# Task instructions
Copy exactly. Begin at the line containing "Given: Click the Фолиевая кислота row label" and stop at the last line of the entries, omitting any pictures.

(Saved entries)
*** Block opens ***
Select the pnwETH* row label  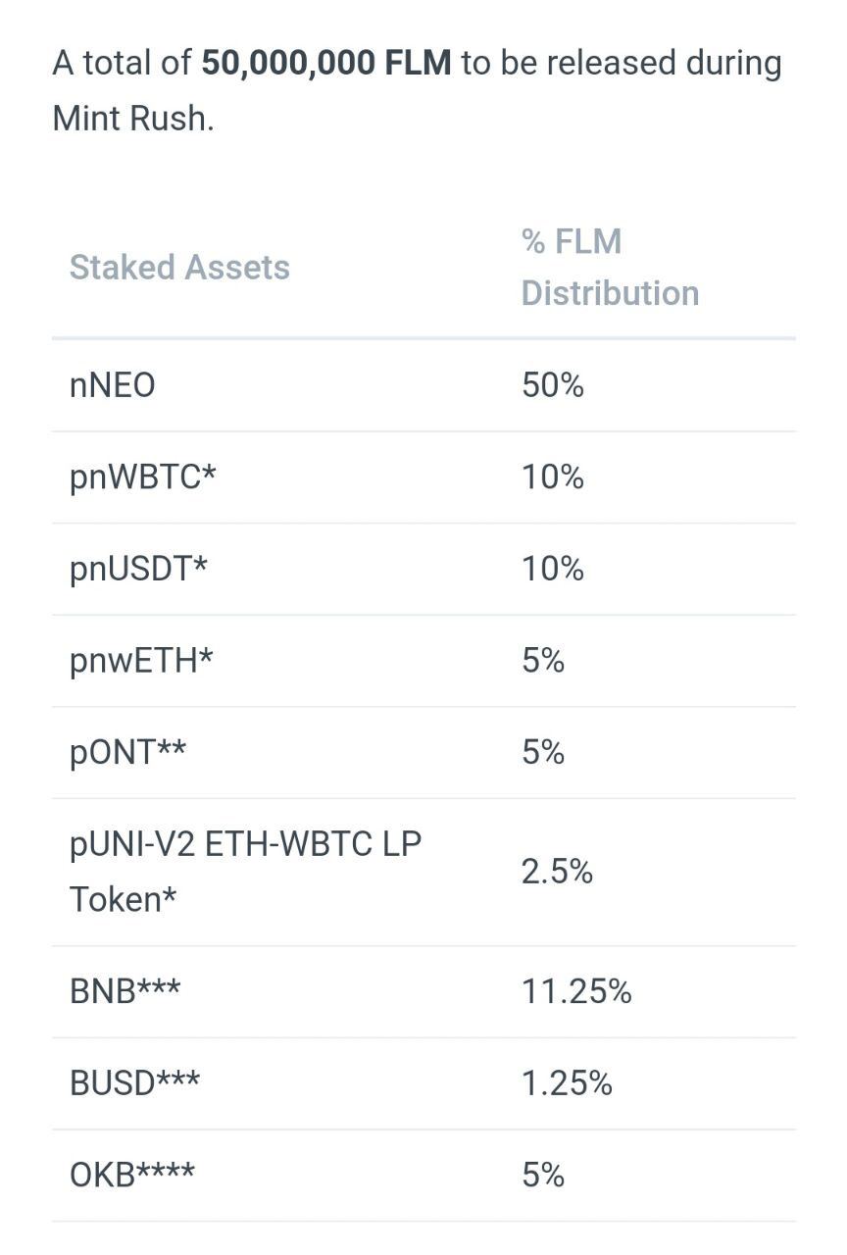[141, 661]
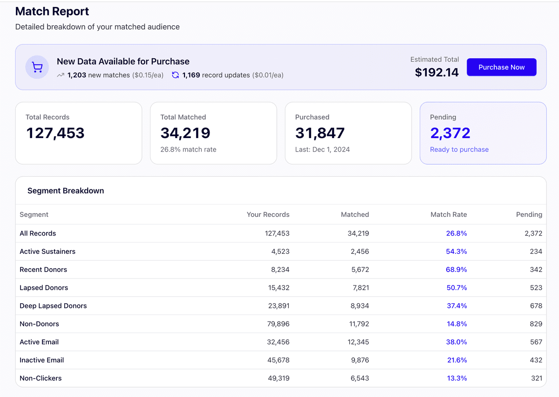Click the record updates refresh icon
Screen dimensions: 559x397
(175, 75)
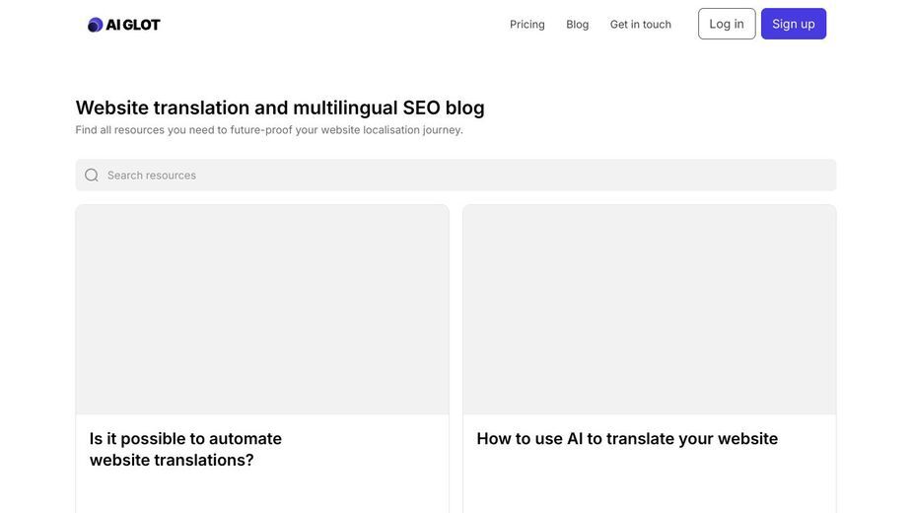Open the Get in touch link
Image resolution: width=912 pixels, height=513 pixels.
pos(641,25)
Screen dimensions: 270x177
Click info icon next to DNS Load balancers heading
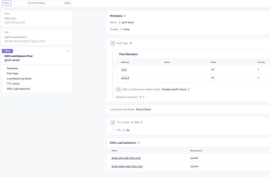tap(139, 143)
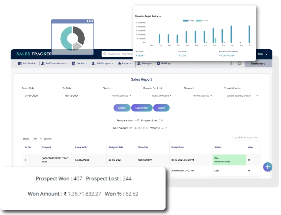The height and width of the screenshot is (215, 281).
Task: Open the Status None Selected dropdown
Action: [121, 96]
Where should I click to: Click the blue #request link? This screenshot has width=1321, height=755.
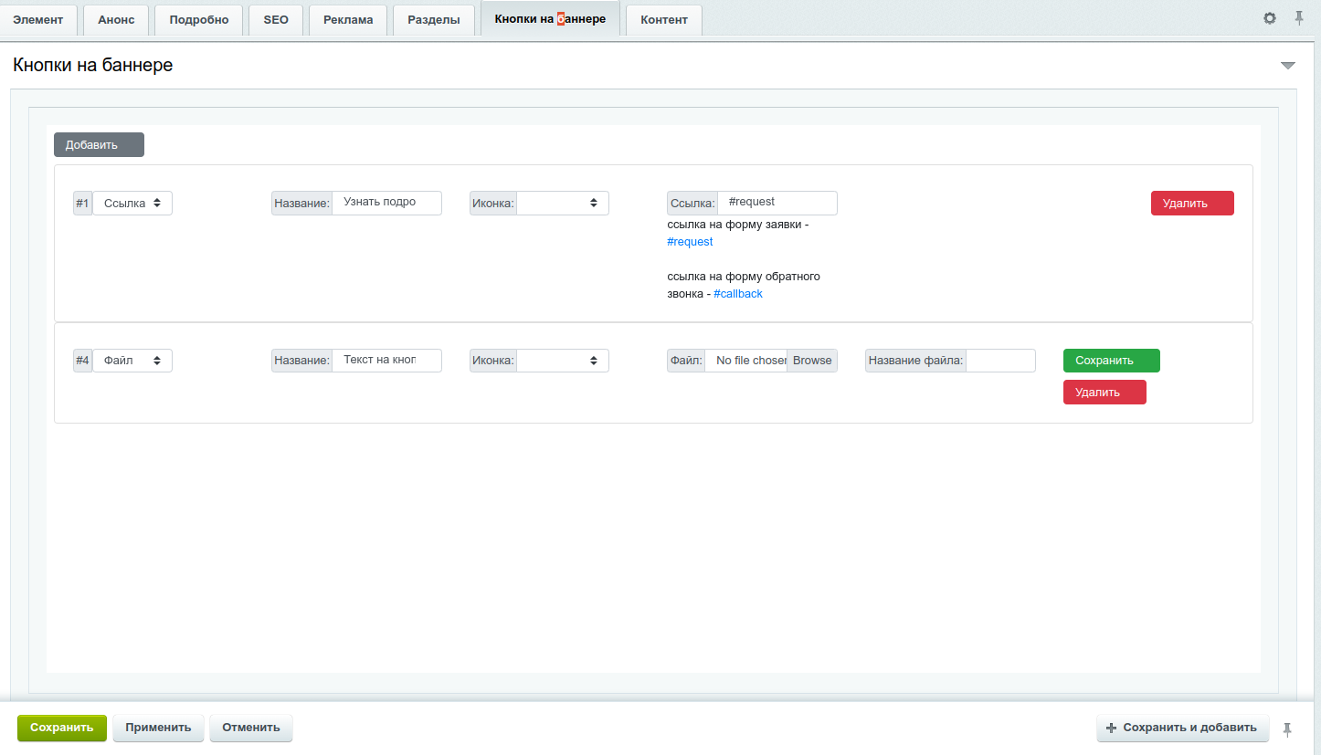690,242
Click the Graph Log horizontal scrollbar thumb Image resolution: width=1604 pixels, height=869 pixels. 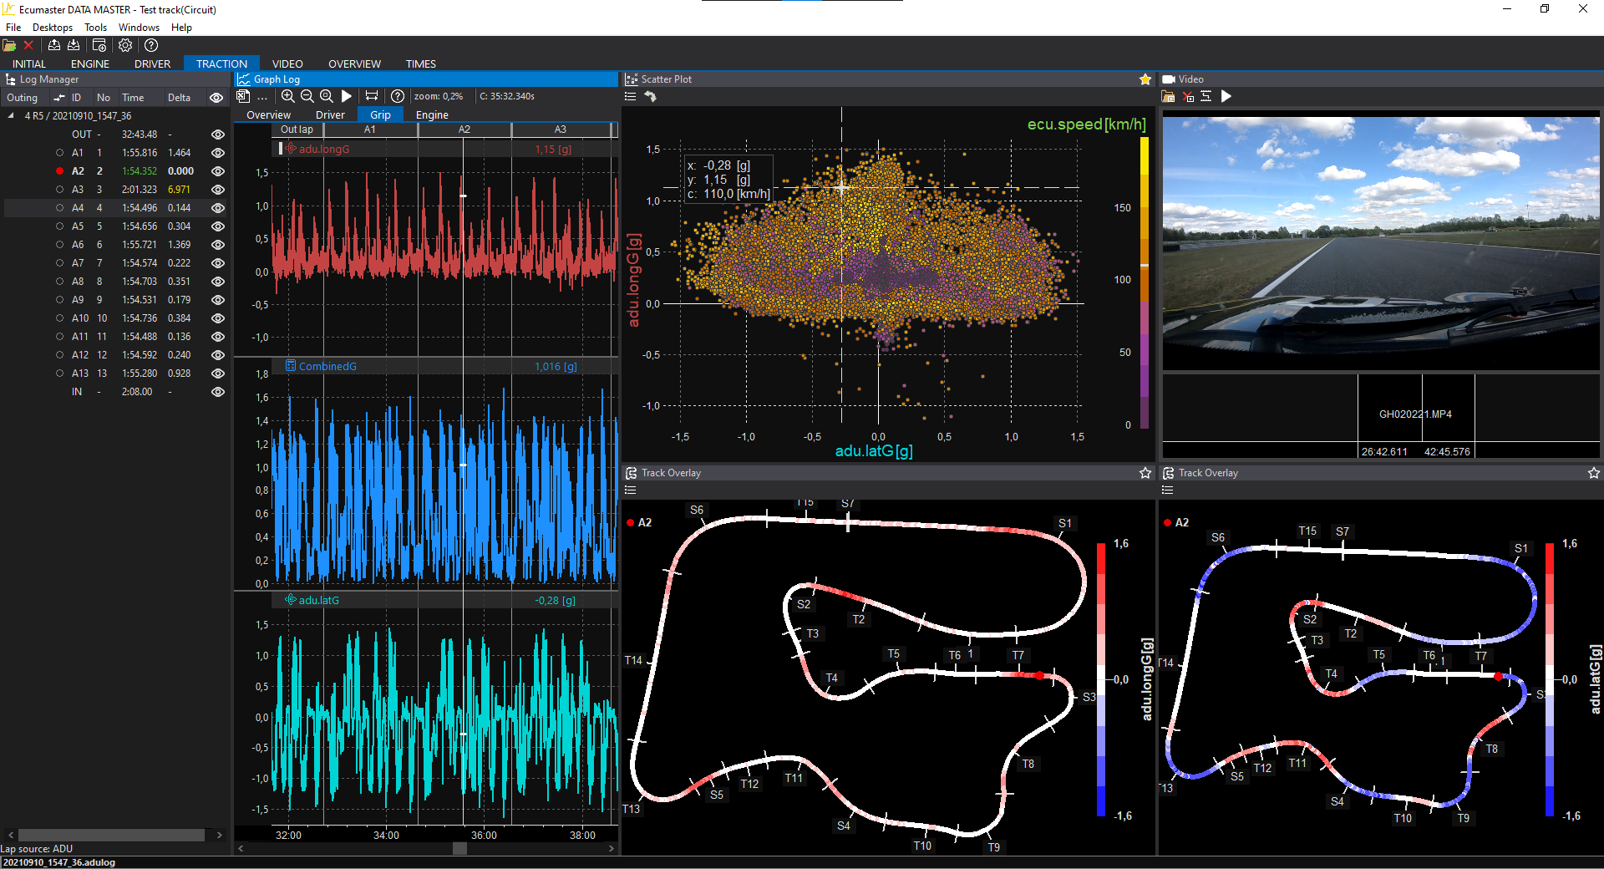point(459,848)
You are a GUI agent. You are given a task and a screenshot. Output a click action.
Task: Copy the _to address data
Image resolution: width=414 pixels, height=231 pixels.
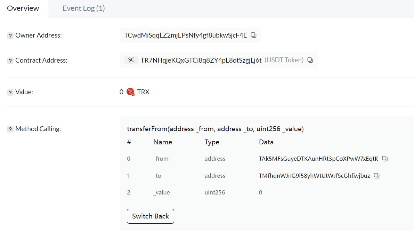(376, 176)
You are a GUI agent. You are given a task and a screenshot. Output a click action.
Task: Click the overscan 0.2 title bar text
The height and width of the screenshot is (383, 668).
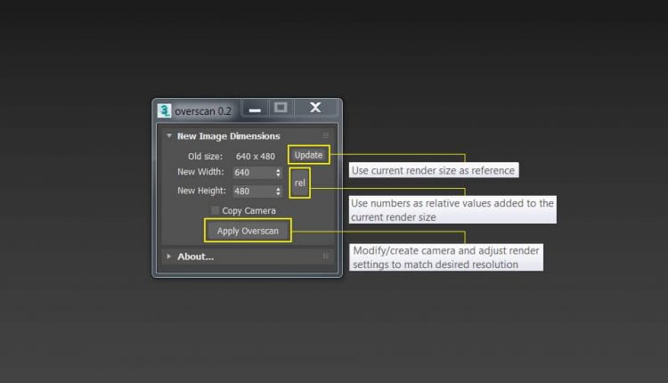(202, 110)
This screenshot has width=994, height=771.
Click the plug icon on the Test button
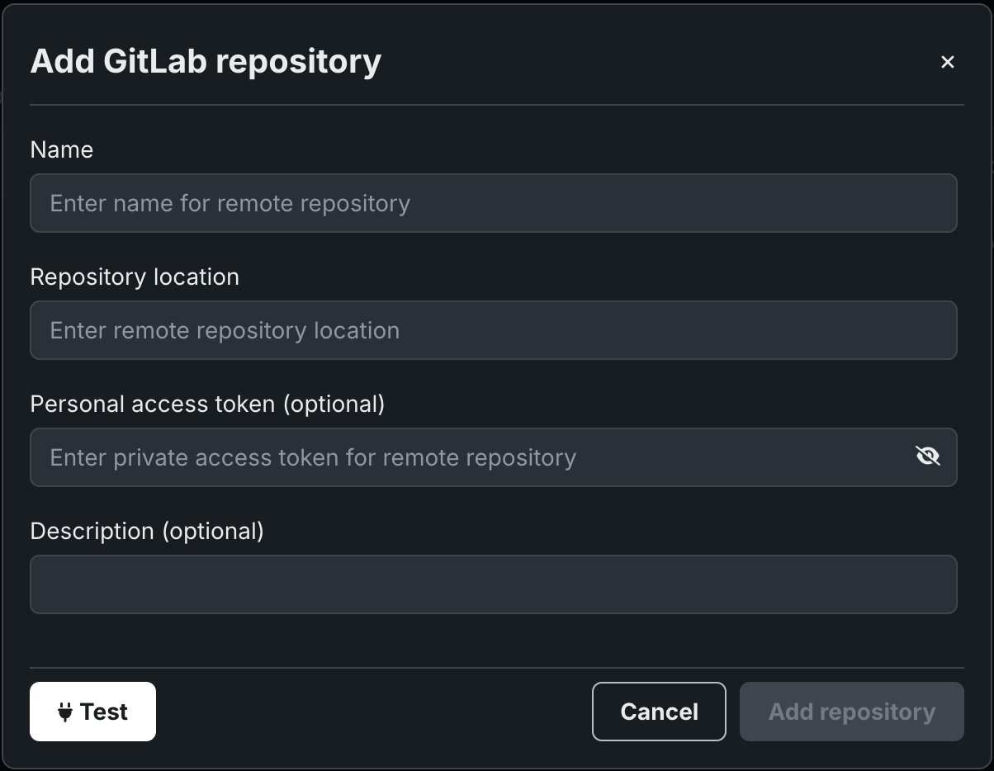pyautogui.click(x=65, y=712)
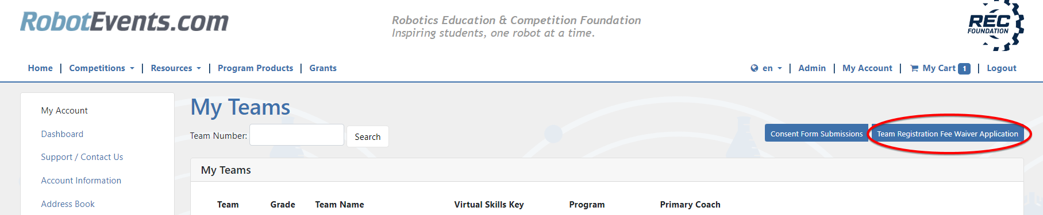Screen dimensions: 1043x215
Task: Open the Admin link in the header
Action: (812, 68)
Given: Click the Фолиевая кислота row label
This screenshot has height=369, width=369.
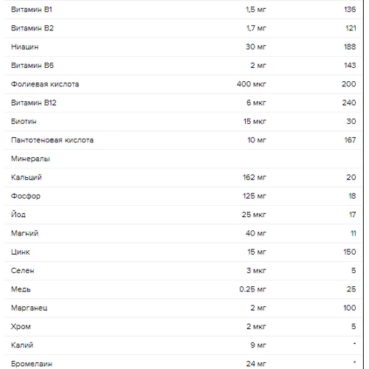Looking at the screenshot, I should pyautogui.click(x=45, y=84).
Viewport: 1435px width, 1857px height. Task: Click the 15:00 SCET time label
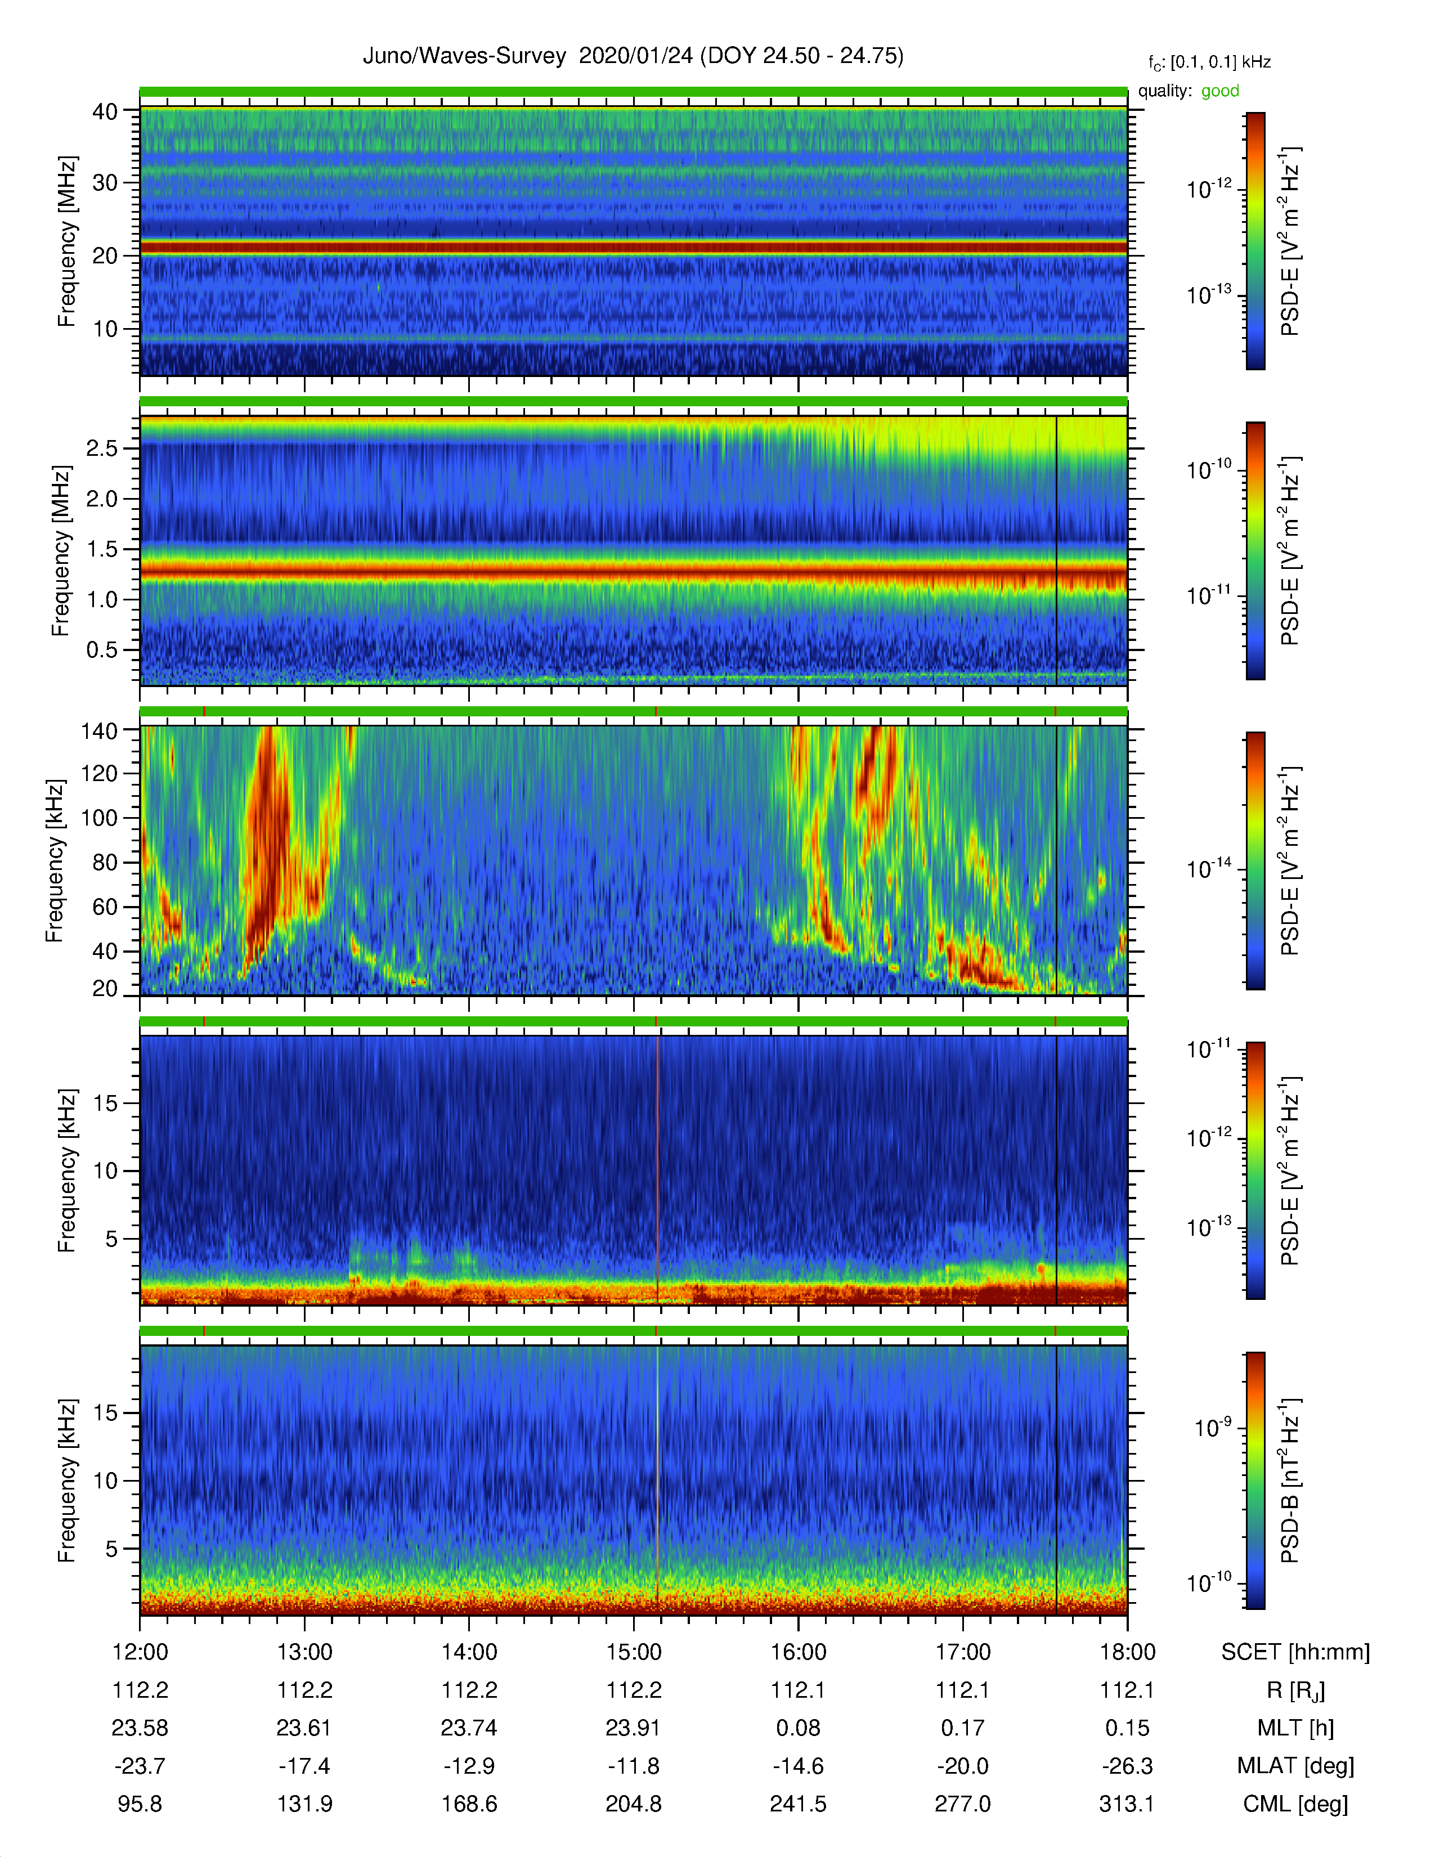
*** Block closes ***
# Answer section
Given: Click the Фолиевая кислота row label
This screenshot has height=369, width=369.
Looking at the screenshot, I should pyautogui.click(x=45, y=84).
Viewport: 1435px width, 1857px height. Task: Click the 15:00 SCET time label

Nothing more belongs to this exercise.